Goal of the exercise —
Copy out the records below with "terminal tab" replaced by "browser tab" and everything else left unchanged.

The records —
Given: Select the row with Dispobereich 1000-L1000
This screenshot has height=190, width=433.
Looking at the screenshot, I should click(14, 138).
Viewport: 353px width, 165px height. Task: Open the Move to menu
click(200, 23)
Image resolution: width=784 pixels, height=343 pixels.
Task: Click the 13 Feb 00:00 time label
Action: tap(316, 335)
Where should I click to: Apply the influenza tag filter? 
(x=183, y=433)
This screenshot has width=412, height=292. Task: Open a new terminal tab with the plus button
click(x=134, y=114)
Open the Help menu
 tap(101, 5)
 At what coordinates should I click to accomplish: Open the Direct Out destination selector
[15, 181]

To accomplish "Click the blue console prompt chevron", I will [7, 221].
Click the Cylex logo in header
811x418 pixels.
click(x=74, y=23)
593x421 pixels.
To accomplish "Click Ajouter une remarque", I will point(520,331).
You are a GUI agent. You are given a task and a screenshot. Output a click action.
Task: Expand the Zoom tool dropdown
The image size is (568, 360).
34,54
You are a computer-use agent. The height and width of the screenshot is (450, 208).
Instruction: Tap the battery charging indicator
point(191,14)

Answer in full —
Given: Select the row with Dispobereich 1000-L1000
This screenshot has height=190, width=433.
Looking at the screenshot, I should click(14, 138).
Viewport: 353px width, 165px height. Task: Open the Move to menu
click(200, 23)
Image resolution: width=784 pixels, height=343 pixels.
Task: Click the 13 Feb 00:00 time label
Action: tap(316, 335)
Where should I click to: Apply the influenza tag filter? 
(x=183, y=433)
This screenshot has width=412, height=292. Task: Open a new browser tab with the plus button
click(x=134, y=114)
Open the Help menu
 tap(101, 5)
 At what coordinates should I click to accomplish: Open the Direct Out destination selector
[15, 181]

To accomplish "Click the blue console prompt chevron", I will [7, 221].
Click the Cylex logo in header
811x418 pixels.
click(x=74, y=23)
593x421 pixels.
To accomplish "Click Ajouter une remarque", I will point(520,331).
You are a GUI agent. You are given a task and a screenshot. Output a click action.
Task: Expand the Zoom tool dropdown
The image size is (568, 360).
34,54
You are a computer-use agent. The height and width of the screenshot is (450, 208).
Instruction: Tap the battery charging indicator
point(191,14)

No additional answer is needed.